Both FinOps and GreenOps teams should aim, as their organisation matures, to define a golden metric of unit economics that can be rolled up across the organisation. This could be measured per customer, per transaction or relative to some other fundamental business metric. This means the organisation has clear visibility on how much it costs financially (e.g. $/customer) as well as environmentally (e.g. kgCO2/customer) it takes to operate.
FinOps has given us a model for financial cloud optimisation. Team Topologies has given us a model for team interactions and autonomy. When we combine the two we arrive at a clear division of responsibilities: stream-aligned teams make context-sensitive trade-offs, platform teams make cross-cutting optimisations and enabling teams raise awareness and technical understanding. This is an ideal blueprint to apply to carbon responsibility. Just count carbon rather than dollars. In many cases, even the same optimisations reduce both cost and energy usage.

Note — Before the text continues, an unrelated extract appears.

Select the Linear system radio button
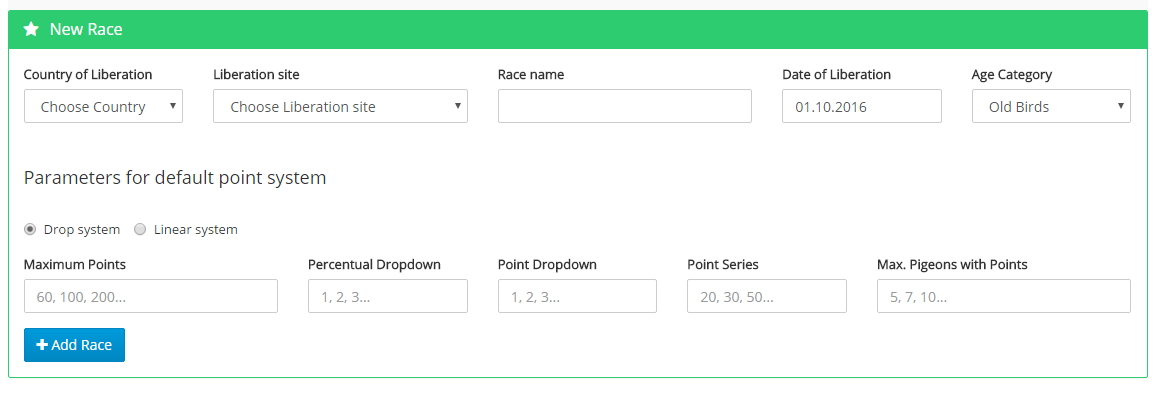This screenshot has height=402, width=1169. tap(140, 229)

In our experience, many software engineers are deeply concerned about the climate crisis and how their work impacts it. They don’t need to be told that there is a problem, but they do need to be given clarity as to how they can exercise their professional judgement to make a positive difference. We believe that the model we describe in this article offers a practical approach that organisations can implement to empower their teams to make carbon responsible choices.
Disclaimer: The statements and opinions expressed in this article are those of the author(s) and do not necessarily reflect the positions of Thoughtworks.